Henning Mankell to jeden z moich ulubionych szwedzkich pisarzy. Cenię go za dojrzałość i bardzo dobry styl. Z przyjemnością sięgnęłam po kolejną obyczajową powieść autora popularnych szwedzkich kryminałów.
Główną bohaterkę Hannę Renström poznajemy jako młodą dziewczynę, która mieszka z matką i rodzeństwem w małym domku na szwedzkim odludziu. Jest rok 1904. Rodzina wiedzie ciężki los po śmierci ojca. Problemem jest jedzenie i strata zbiorów. Ta tragedia zmusza matkę Hanny do wysłania córki do miasta w poszukiwaniu krewnych. Niestety na miejscu okazuje się, że krewni dawno temu się przenieśli. Mężczyzna, który przywiózł Hannę do miasta oferuje jej pracę jako służąca.
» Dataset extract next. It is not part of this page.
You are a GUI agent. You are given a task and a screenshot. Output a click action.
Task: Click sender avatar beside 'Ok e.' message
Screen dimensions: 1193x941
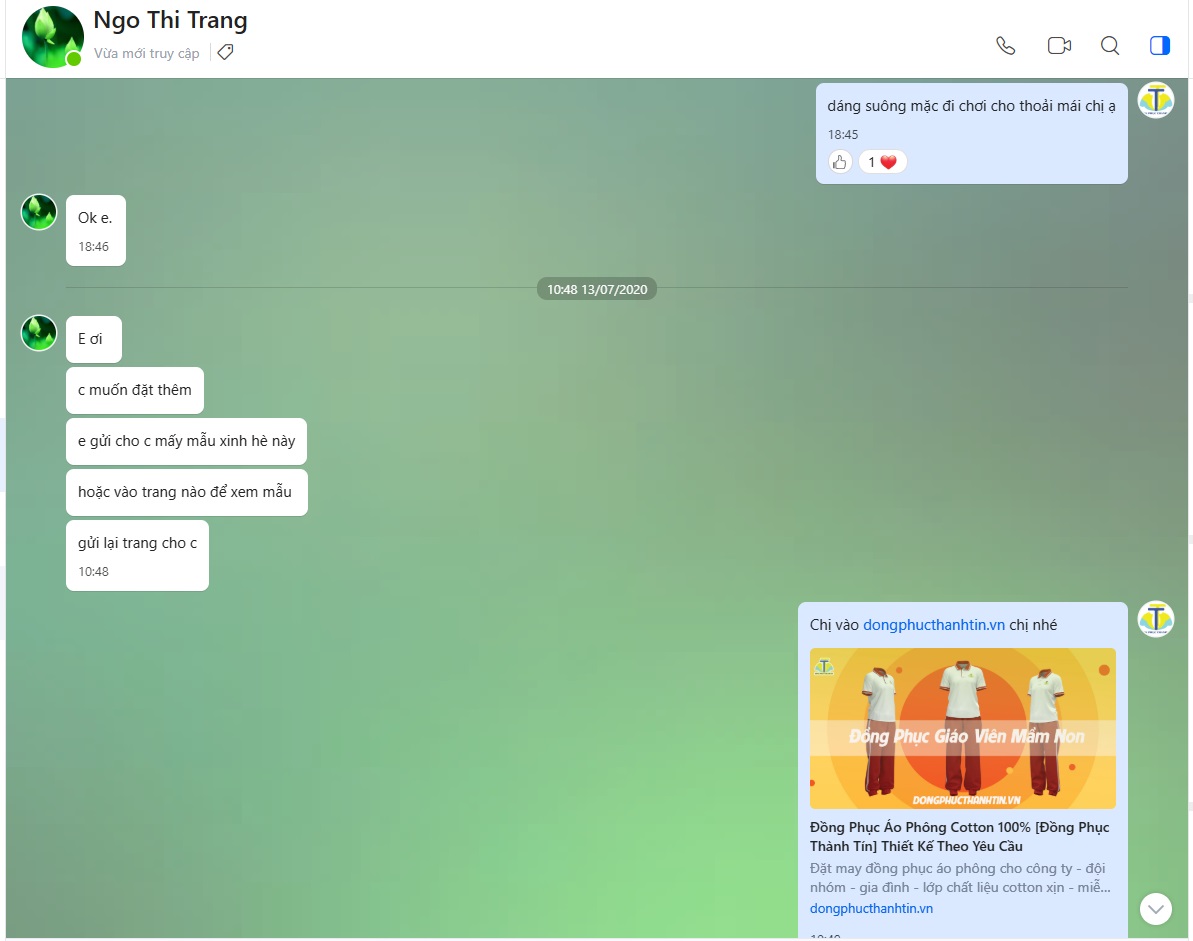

Los naszej bohaterki okazuje się jednak nieprzewidywalny. W niedługim czasie trafia ona na statek płynący do Australii, poznaje tam swojego przyszłego męża. Niestety szybko zostaje wdową. Postanawia uciec ze statku i schodzi na ląd w Afryce w kolonii Lourenco Marques. Schronienie znajduje w hotelu, w którym znajduje się dom publiczny. Jest outsiderką, osobą obcą bo białą. Rdzenni mieszkańcy nie ufają jej. Kobieta znajduje pocieszenie w przyjaźni z szympansem Carlosem. Poznaje tu swojego męża, który jest właścicielem domu publicznego. Okazuje się on dobrym mężem. Niestety wkrótce umiera. Los Hanny jest naznaczony śmiercią. Zostaje sama w Afryce i zarządza domem publicznym.
Z czasem jej losy jeszcze bardziej się zapętlają.
Mankell stworzył ciekawą powieść obyczajowo-historyczną. Losy Hanny s...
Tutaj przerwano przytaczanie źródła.